First a little background to help you guys see if the slowness is caused by something we are doing.
We have incoming data streams in the thousands that are sending us data. Due to the need to enforce quotas on the size/days stored for each individual stream, each one gets their own DB with individual tables.
We have created a Map Reduce job that pulls data in for all streams from Apache Kafka on the map side, for 60 seconds, that then assigns key value pairs for reducers that use the final HDFS storage location of the data as the key and data itself as the value. On the reduce side, each job takes a key (the intended file location) and aggregated values and stores them in HDFS, updating Impala in the process.
Now here's where our struggles lie. We have attempted two methods to get impala to use the new data. First we've stored the data in a "staging" location then called LOAD DATA on each file through the reducers to place it in its final storage location. Going this route, the reduce phase of our job took around 2 hours to complete.
The second method we used was to have the reducer go ahead and store the data in its final storage location, then call REFRESH to have impala update the metadata to include. Again, this method is also taking ~2 hours to complete for all ingested data.

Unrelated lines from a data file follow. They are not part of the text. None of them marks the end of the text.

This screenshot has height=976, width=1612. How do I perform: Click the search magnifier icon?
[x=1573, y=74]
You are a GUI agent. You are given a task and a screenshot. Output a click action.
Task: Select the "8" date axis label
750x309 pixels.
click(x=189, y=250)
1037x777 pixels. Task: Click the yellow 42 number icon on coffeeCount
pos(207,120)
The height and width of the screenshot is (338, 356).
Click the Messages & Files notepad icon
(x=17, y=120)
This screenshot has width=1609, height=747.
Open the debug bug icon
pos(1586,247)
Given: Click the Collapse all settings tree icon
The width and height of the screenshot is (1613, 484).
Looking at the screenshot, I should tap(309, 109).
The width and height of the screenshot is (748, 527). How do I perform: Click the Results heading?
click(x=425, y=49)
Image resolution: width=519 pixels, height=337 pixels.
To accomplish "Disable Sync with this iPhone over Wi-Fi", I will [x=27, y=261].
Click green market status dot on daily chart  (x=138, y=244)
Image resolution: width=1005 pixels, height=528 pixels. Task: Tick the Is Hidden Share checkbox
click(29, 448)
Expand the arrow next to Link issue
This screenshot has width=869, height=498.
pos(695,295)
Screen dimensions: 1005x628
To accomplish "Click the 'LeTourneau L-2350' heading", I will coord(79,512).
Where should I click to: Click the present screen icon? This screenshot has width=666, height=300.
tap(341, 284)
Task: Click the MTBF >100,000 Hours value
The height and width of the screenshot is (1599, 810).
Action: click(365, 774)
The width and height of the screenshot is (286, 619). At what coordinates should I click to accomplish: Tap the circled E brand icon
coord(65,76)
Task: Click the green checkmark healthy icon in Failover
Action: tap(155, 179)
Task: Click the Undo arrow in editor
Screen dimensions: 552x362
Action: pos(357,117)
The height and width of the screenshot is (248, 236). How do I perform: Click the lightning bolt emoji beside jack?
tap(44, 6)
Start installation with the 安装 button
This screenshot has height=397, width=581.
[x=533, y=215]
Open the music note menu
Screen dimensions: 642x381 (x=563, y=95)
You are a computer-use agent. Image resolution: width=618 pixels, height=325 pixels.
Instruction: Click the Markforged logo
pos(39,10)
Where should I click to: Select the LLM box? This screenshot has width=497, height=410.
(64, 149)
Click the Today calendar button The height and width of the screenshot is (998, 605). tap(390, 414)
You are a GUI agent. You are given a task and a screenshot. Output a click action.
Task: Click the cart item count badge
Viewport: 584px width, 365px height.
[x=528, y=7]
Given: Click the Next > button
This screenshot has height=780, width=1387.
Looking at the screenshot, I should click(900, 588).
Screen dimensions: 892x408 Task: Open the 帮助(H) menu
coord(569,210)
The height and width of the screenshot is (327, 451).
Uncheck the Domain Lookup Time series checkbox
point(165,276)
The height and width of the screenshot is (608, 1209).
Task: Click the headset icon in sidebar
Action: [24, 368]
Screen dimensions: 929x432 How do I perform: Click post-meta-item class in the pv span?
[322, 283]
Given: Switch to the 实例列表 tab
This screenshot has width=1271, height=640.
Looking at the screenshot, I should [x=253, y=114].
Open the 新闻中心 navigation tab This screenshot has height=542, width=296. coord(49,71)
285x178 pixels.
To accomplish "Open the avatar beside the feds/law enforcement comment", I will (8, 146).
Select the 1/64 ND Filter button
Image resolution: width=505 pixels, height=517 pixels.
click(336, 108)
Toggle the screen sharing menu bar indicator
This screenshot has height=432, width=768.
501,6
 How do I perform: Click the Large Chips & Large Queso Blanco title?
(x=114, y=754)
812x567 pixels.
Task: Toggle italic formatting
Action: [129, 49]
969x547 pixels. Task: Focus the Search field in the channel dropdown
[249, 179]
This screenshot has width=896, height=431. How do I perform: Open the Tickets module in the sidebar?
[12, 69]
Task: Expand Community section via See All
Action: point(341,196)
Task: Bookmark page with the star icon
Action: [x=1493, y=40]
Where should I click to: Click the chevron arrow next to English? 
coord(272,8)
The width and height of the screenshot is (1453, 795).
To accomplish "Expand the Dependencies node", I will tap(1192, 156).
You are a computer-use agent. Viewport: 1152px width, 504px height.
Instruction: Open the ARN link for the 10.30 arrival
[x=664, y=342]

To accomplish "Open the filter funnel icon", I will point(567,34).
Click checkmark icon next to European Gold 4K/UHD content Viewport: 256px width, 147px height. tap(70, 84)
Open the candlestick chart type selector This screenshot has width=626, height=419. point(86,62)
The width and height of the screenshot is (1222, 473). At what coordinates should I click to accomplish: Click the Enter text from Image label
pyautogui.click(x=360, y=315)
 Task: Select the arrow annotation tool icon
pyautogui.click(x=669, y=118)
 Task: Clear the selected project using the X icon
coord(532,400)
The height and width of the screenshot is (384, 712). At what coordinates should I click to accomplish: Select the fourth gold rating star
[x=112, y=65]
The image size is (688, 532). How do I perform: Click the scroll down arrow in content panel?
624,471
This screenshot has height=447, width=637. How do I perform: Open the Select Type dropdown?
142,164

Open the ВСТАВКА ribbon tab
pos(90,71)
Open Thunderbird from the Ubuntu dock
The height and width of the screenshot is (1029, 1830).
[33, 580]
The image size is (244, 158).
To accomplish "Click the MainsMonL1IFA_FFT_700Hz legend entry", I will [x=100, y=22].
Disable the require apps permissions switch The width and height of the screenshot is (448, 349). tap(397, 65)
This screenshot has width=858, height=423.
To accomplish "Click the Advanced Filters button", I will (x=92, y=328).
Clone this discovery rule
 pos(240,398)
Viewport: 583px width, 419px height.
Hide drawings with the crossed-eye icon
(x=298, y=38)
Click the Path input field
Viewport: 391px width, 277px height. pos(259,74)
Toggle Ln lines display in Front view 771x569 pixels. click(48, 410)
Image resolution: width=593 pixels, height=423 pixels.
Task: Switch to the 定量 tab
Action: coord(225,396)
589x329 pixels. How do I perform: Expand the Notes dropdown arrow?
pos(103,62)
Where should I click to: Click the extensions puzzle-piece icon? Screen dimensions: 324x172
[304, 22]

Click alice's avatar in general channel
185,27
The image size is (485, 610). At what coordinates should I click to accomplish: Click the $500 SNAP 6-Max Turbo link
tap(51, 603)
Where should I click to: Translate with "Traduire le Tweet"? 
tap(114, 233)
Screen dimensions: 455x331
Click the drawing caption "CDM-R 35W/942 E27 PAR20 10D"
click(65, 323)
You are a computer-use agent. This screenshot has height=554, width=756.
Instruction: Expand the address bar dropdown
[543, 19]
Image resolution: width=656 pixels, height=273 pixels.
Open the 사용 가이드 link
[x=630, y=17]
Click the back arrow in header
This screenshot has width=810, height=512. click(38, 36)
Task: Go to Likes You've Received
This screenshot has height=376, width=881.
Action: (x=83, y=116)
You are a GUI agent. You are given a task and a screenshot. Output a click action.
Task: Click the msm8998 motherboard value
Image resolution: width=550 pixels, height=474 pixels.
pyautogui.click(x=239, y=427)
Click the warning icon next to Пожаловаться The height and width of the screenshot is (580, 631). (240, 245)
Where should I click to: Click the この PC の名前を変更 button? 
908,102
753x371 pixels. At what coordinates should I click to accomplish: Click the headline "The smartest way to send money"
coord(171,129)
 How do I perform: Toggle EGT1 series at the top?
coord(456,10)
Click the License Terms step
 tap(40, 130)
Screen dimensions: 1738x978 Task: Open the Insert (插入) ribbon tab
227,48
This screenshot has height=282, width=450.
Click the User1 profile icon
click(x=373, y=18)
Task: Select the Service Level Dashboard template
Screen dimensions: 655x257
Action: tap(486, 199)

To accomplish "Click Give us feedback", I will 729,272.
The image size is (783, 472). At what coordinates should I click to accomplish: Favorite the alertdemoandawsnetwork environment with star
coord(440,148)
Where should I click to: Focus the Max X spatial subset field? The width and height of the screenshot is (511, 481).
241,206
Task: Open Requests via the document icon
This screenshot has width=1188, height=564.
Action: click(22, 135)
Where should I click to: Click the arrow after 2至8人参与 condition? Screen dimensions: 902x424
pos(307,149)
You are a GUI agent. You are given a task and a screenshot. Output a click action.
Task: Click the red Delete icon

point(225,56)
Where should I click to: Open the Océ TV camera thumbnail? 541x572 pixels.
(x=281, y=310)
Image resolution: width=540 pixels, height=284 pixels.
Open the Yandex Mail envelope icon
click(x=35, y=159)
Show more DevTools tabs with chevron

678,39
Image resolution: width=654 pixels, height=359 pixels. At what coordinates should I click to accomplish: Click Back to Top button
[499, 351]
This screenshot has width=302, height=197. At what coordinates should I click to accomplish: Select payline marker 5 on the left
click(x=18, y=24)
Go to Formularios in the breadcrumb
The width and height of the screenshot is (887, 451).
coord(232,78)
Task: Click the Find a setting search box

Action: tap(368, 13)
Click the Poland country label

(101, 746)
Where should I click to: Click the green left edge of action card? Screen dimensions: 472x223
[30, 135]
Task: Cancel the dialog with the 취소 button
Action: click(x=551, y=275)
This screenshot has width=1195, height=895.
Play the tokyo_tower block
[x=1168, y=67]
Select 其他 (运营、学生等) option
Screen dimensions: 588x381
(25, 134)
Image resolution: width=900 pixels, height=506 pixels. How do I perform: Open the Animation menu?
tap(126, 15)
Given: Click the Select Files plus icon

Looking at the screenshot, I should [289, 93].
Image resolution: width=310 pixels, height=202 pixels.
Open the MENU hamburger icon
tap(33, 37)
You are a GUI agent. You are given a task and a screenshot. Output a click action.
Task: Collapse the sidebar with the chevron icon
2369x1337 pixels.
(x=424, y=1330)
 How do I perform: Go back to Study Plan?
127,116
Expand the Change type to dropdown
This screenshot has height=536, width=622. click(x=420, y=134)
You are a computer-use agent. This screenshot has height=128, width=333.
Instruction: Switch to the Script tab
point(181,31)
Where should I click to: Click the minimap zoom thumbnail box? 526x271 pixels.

If we take out any logic to interact with impala from the reducers, they take around 1.5 minutes to complete.
Each run of the M/R job ingests approximatly 20 million pieces of data per run. Because of the constant flow of data, we need to be able to run the M/R jobs one right after the other, and we need the amount of time to complete the jobs to be in the range we are seeing for the latter case of not updating impala in the reduce phase.
We are using daily partitions for each table, and only the most recent one is updated via this process. With each M/R job run, I would estimate that a total of around 60,000 individual partitions are receiving new data.
When looking at the query times for LOAD DATA and REFRESH, we're seeing times of 40 - 60 seconds for each query.
Is there anything in the methodology above that you can see that would be causing metadata updates in impala to be so extremely slow?
Do you have any suggestions on what we can do to work around this?